The true value of the pH value of a whole day and the prediction results of different methods are illustrated in Fig. 1, where the predicted pH value is for every hour. The prediction performance of different algorithms, the prediction capabilities of different algorithms in 2 h, 3 h, and 4 h were also predicted. The MAE indicators of the prediction results of these algorithms at different time lengths are listed in Table 1.

Fig. 1
figure 1

pH prediction result of different methods for every hour

Table 1 MAE prediction comparison of pH with different prediction periods

The prediction of fuel consumption is a multivariate prediction problem. First, the fuel consumption is predicted every 20 min, which is consistent with the measurement sampling interval of the main diesel engine. To illustrate the prediction result figure, the principal component analysis (PCA) method (Sun et al. 2020) is used to determine the two most important parameters affecting fuel consumption: they are wind speed and ship speed. Fuel consumption prediction results of different methods for every 20 min are illustrated in Fig. 2. In the figure, wind speed and ship speed are measured values. Second, fuel consumption is predicted separately for every 40 min and 60 min. The MAE for all these predictions with different methods is calculated and listed in Table 2.

Fig. 2
figure 2

Fuel consumption prediction results of different methods for every 20 min

Table 2 MAE prediction comparison of fuel consumption (kg) with different prediction periods

For the prediction of pH, the MAE of the GBDT method is the smallest, indicating that the prediction result of this method is the best. FNN has the worst prediction effect, and MAE is 2.16 times to 3.53 times that of the GBDT method. The results of RVM is similar to SVM, and their MAEs are better than FNN. Although FNN can express nonlinear models, for prediction problems, due to the insufficient depth of its neural network, its ability to solve prediction problems is limited. SVM and RVM use statistical learning models, and the best decision position can be selected through a small amount of data, so the effect is good. GBDT uses complex network architecture and has the advantage of integrating and synthesizing the results of multiple models, so the best results are obtained. The LSTM method is quite special, and its effect is better for forecasts with a small interval of 1 h. The LSTM method is worse than GBDT and better than RVM and SVM. But for predictions with longer intervals, the error increases. This is mainly due to the structure of the cyclic network adopted by LSTM. When the interval is large, the prediction result still needs the support of small interval data, and the resultant error is accumulated. For the prediction of fuel consumption data, we can also observe results similar to the pH prediction.

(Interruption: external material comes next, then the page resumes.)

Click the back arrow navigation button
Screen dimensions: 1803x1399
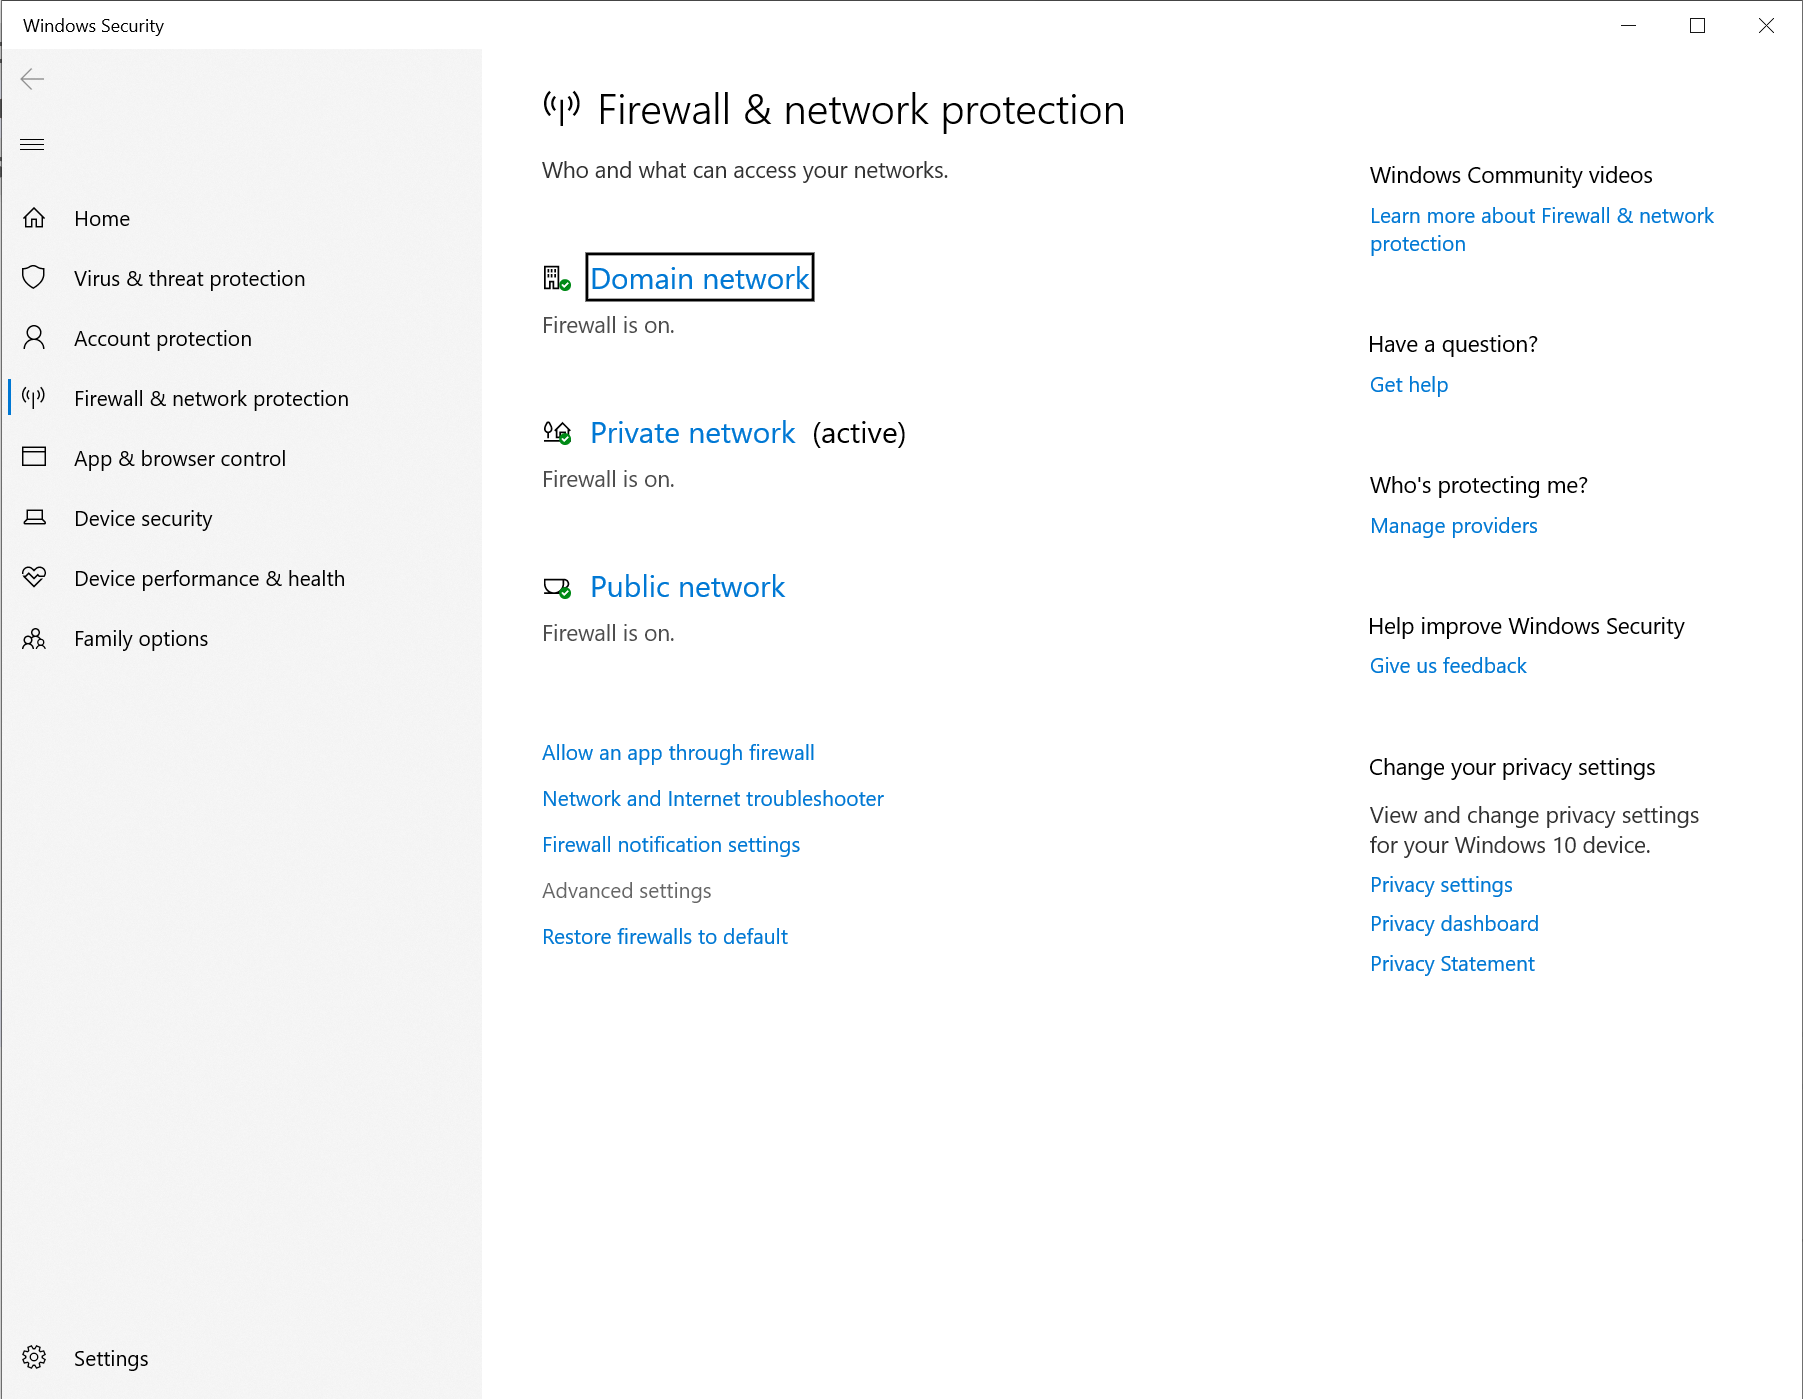(32, 79)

The average MAE is also listed in the two tables, GBDT has the smallest average MAE, and the average error of FNN is greater than that of SVM and RVM. LSTM has the largest average error in pH prediction, and it is better than SVM and FNN in fuel consumption prediction.This is due to the different steps of multiple predictions and different cumulative errors. Its single-step forecasting effect is second only to GBDT. But for multi-step prediction, as the cumulative number of times increases, the error gradually increases.

Conclusions

An intelligent platform prototype is established for a coastal environment monitoring ship, LSTM and GBDT methods are developed for pH value and fuel consumption prediction. GBDT method has the smallest prediction error and gets the best prediction results. The intelligent platform can provide unified data support and general intelligent algorithms for data-driven applications, and it has the potential to be widely used in coastal environmental monitoring applications.